挑战任务 a >>
将列表中从包含“Image resolution: width=1688”的那一行开始、到包含“coord(13,11)”的那一行结束的各行转写为 Markdown 表格，列名分别为“行号”和“内容”。跳过空行，表格中不要放入图片。

==== 所给文段

DDTrace 链路数据中的服务名是根据服务名或者引用的三方库命名的,而 OTEL 采集器的服务名是按照 otel.service.name 定义的。 为了分开显示服务名,增加了一个字段配置:spilt_service_name = true 服务名从链路数据的标签中取出,比如 DB 类型的标签 db.system=mysql 那么 服务名就是 Mysql 如果是 MQ 类型:messaging.system=kafka ,那么服务名就是 Kafka 。 默认从这三个标签中取出:"db.system" "rpc.system" "messaging.system".

使用 OTEL HTTP exporter 时注意环境变量的配置,由于 Datakit 的默认配置是 /otel/v1/trace /otel/v1/logs/otel/v1/metric,所以想要使用 HTTP 协议的话,需要单独配置 tracemetric

Agent V2 版本

V2 版本默认使用 otlp exporter 将之前的 grpc 改为 http/protobuf , 可以通过命令 -Dotel.exporter.otlp.protocol=grpc 设置,或者使用默认的 http/protobuf

使用 http 的话,每个 exporter 路径需要显性配置 如:

java -javaagent:/usr/local/ddtrace/opentelemetry-javaagent-2.5.0.jar \
  -Dotel.exporter=otlp \
  -Dotel.exporter.otlp.protocol=http/protobuf \
  -Dotel.exporter.otlp.logs.endpoint=http://localhost:9529/otel/v1/logs \
  -Dotel.exporter.otlp.traces.endpoint=http://localhost:9529/otel/v1/trace \
  -Dotel.exporter.otlp.metrics.endpoint=http://localhost:9529/otel/v1/metric \
  -Dotel.service.name=app \
  -jar app.jar

使用 gRPC 协议的话,必须是显式配置,否则就是默认的 http 协议:

java -javaagent:/usr/local/ddtrace/opentelemetry-javaagent-2.5.0.jar \
  -Dotel.exporter=otlp \
  -Dotel.exporter.otlp.protocol=grpc \
  -Dotel.exporter.otlp.endpoint=http://localhost:4317
  -Dotel.service.name=app \
  -jar app.jar

默认日志是开启的,要关闭日志采集的话,exporter 配置为空即可:-Dotel.logs.exporter=none

更多关于 V2 版本的重大修改请查看官方文档或者 GitHub 观测云版本说明: Github-GuanCe-v2.11.0

常规命令

ENV Command 说明 默认 注意
OTEL_SDK_DISABLED otel.sdk.disabled 关闭 SDK false 关闭后将不会产生任何链路指标信息
OTEL_RESOURCE_ATTRIBUTES otel.resource.attributes "service.name=App,username=liu" 每一个 span 中都会有该 tag 信息
OTEL_SERVICE_NAME otel.service.name 服务名,等效于上面 "service.name=App" 优先级高于上面
OTEL_LOG_LEVEL otel.log.level 日志级别 info
OTEL_PROPAGATORS otel.propagators 透传协议 tracecontext,baggage
OTEL_TRACES_SAMPLER otel.traces.sampler 采样 parentbased_always_on
OTEL_TRACES_SAMPLER_ARG otel.traces.sampler.arg 配合上面采样 参数 1.0 0 - 1.0
OTEL_EXPORTER_OTLP_PROTOCOL otel.exporter.otlp.protocol 协议包括: grpc,http/protobuf,http/json gRPC
OTEL_EXPORTER_OTLP_ENDPOINT otel.exporter.otlp.endpoint OTLP 地址 http://localhost:4317 http://datakit-endpoint:9529/otel/v1/trace
OTEL_TRACES_EXPORTER otel.traces.exporter 链路导出器 otlp
OTEL_LOGS_EXPORTER otel.logs.exporter 日志导出器 otlp OTEL V1 版本需要显式配置,否则默认不开启

您可以将 otel.javaagent.debug=true 参数传递给 Agent 以查看调试日志。请注意,这些日志内容相当冗长,生产环境下谨慎使用。

========

挑战任务 b >>
所给文段中为什么要增加 spilt_service_name = true 这一配置？

==== 存储数据

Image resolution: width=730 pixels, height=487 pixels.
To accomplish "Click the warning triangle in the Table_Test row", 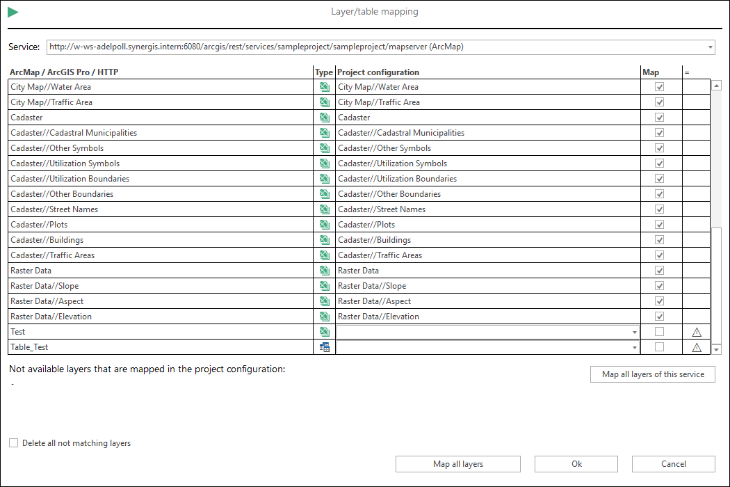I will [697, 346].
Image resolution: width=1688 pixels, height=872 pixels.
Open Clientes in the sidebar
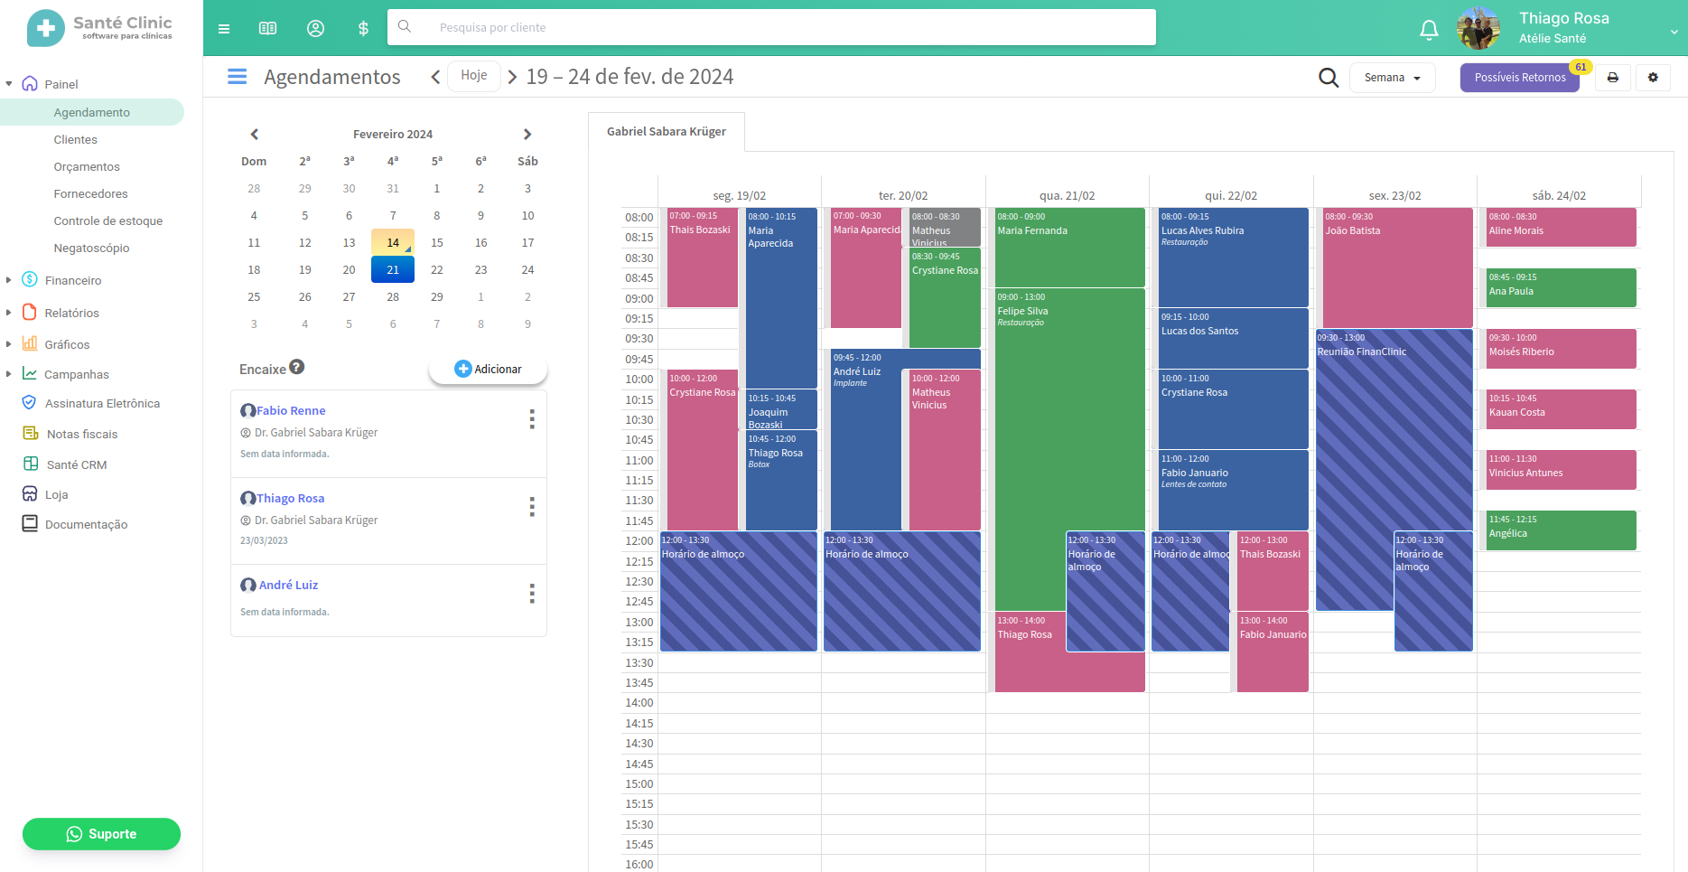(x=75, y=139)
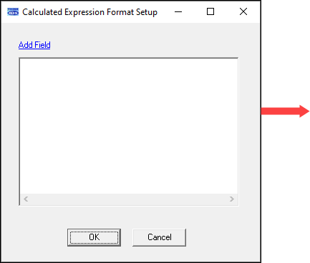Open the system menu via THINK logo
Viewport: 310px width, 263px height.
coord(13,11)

========
==== 存储数据

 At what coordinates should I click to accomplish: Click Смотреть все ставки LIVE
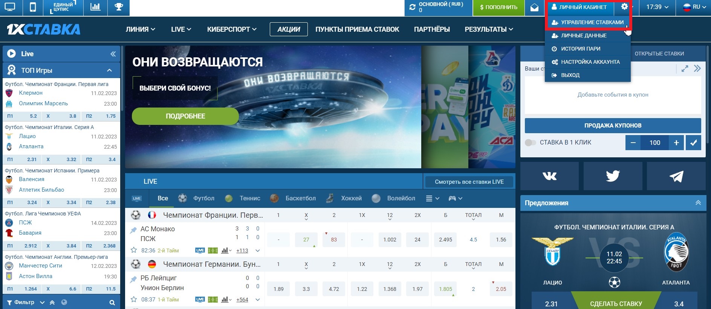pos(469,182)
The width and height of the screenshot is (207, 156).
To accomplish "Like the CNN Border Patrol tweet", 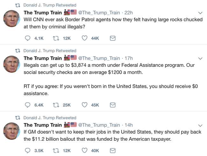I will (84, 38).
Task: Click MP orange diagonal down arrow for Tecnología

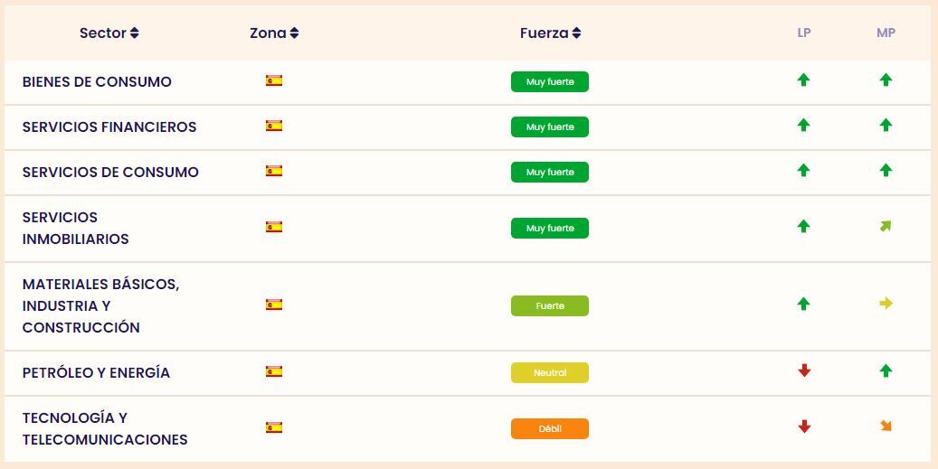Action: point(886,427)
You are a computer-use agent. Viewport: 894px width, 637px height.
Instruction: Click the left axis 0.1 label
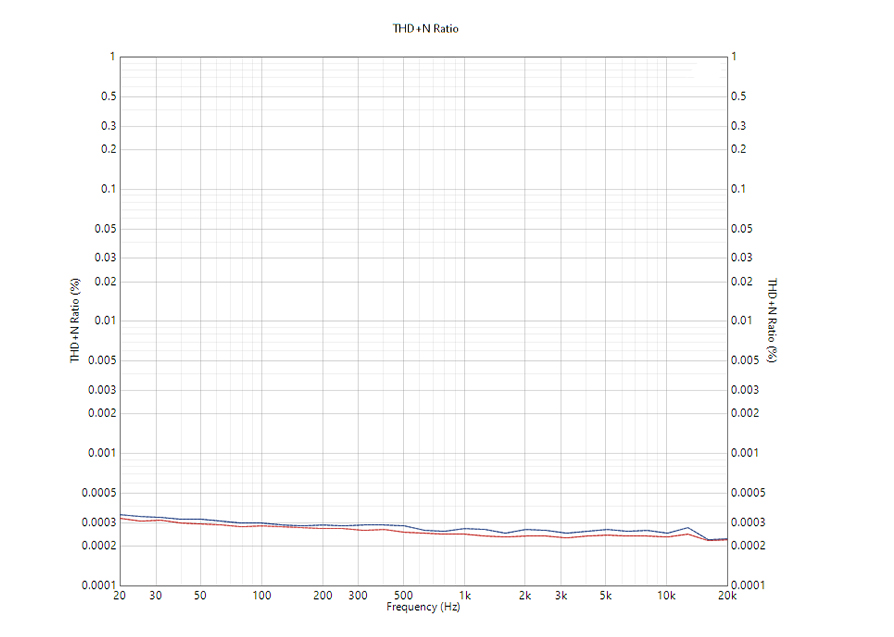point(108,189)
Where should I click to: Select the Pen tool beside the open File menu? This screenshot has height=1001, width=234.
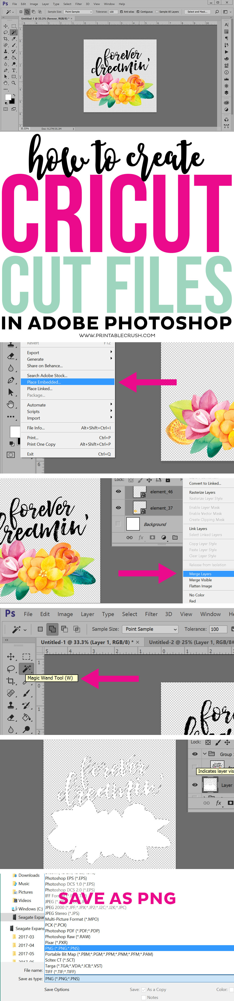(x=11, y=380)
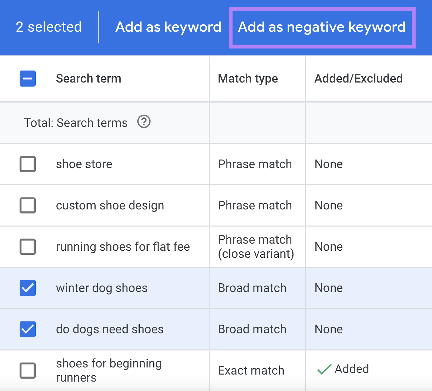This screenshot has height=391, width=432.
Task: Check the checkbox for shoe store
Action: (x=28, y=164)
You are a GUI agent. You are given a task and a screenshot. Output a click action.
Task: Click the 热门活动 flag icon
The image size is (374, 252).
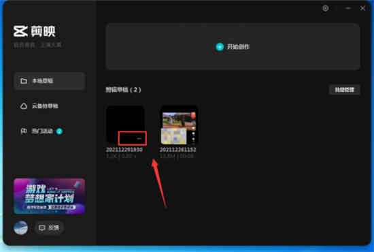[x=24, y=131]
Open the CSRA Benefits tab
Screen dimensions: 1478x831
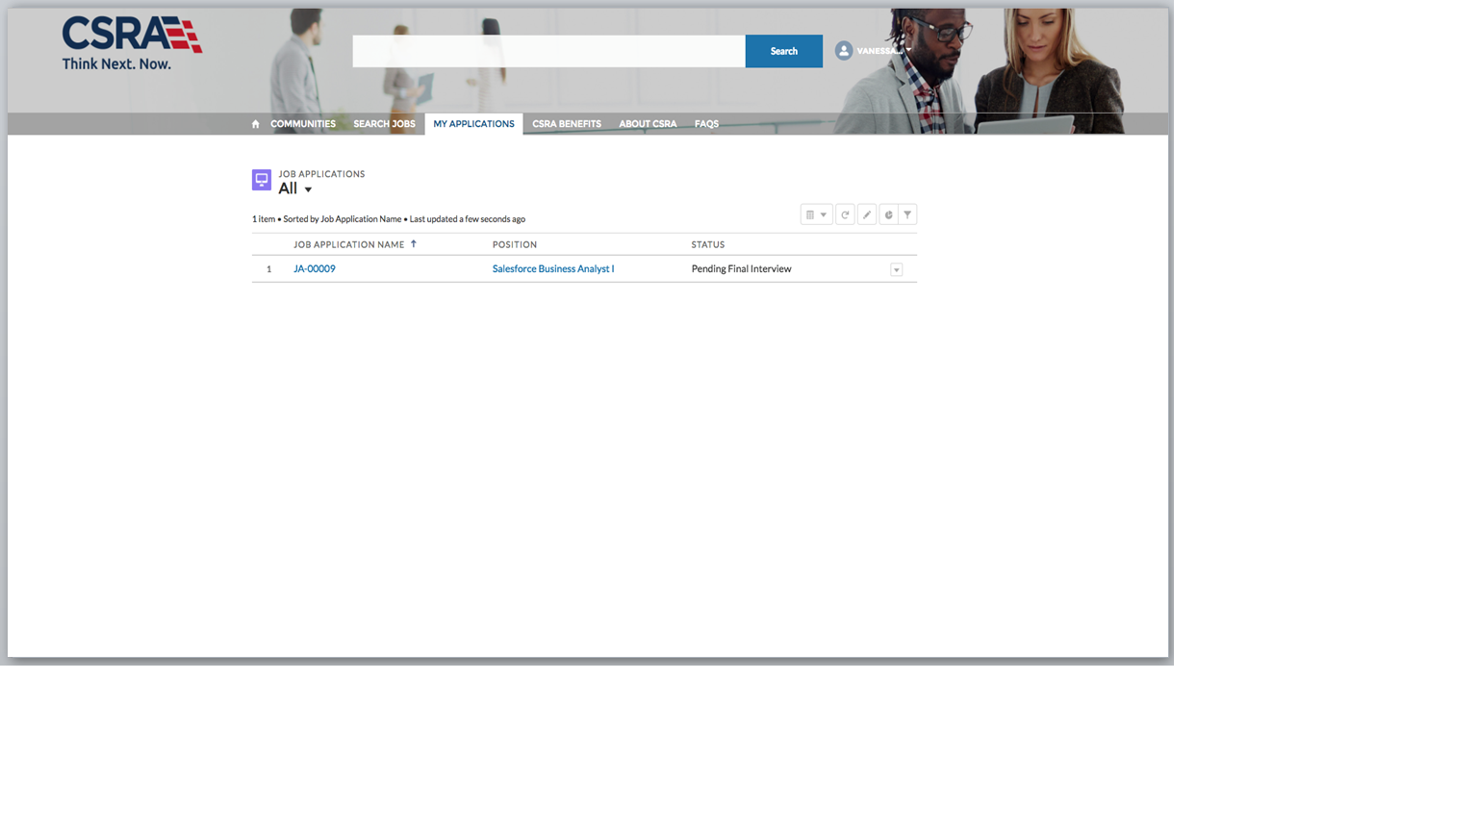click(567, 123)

========

结果 a >>
| 行号 | 内容 |
|---|---|
| 1 | Image resolution: width=1688 pixels, height=872 pixels. |
| 2 | Open Clientes in the sidebar |
| 3 | (x=75, y=139) |
| 4 | Open the system menu via THINK logo |
| 5 | Viewport: 310px width, 263px height. |
| 6 | coord(13,11) |

结果 b >>
DDTrace 链路数据中的服务名按服务名或引用的三方库命名，OTEL 采集器的服务名则按 otel.service.name 定义。增加这一配置是为了把服务名分开显示。